We have used BERT and Llama 3.1 as main modules for the text modality. ViT and AlexNet based CNN were used to process image data.

Datasets

We have created a custom historical dataset from Czech-Bavarian books which we are sadly unable to publish.
We have used Twitter17 and Twitter2015 datasets which are publicly available and can be used to perform a robust evaluation.

Proposed models

Architecture of proposed models is depicted below.

Linear fusion model

This model is fairly simple and standard - it concatenates the features from text and vision module and makes a prediction from them alt text

Cross attention fusion model

I wanted to explore the possible cross-attention fusion with modalities. It is possible and the model performs well for all three datasets. alt text

Partial prediction

My personal favourite altought it might be a bit dumb. The idea is to make a prediction from the text and the image features alone and then fuse them together to make a final prediction.

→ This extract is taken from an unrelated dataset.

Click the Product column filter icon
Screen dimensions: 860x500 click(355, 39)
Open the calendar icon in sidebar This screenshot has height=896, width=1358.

This model works surprisingly well. alt text

Results

The best results for T17 and T15 datasets. I have used token-wise macro F1 which is a very strict metric for this task.

Dataset Model Macro F1 score (%)
T17 Linear fusion, BERT+VIT 83.12%
T17 Cross attention, BERT+CNN 82.72%
T17 Partial prediction, BERT+CNN 80.35%
T15 Linear fusion, BERT+VIT 75.32%
T15 Cross attention, BERT+VIT 75.93%
T15 Partial prediction, BERT+VIT 74.93%

Improvements

The devils lies in the dataset preprocessing. A more complex preprocessing (I have tried filterening non-word characters using predicates in here.
This does not seem to help the model very much. A viable way is to pretrain the model on some custom dataset which could help with the heavy class imbalance.
Another interesting path could be to filter out entire tweets with low class variabily.
I have looked at other solutions from various researchers much smarter than me but it seems like they are tailoring their model architecture to perform well specifically on T17 dataset as they achive better results that us but we beat them on T15. Llama 3.1 does not perform very well, its consistently around 65~70 macro F1. We have also used GPT-4o-mini which has multimodal capabilities and it achieved token wise macro F1 score of 54.31% which is not great.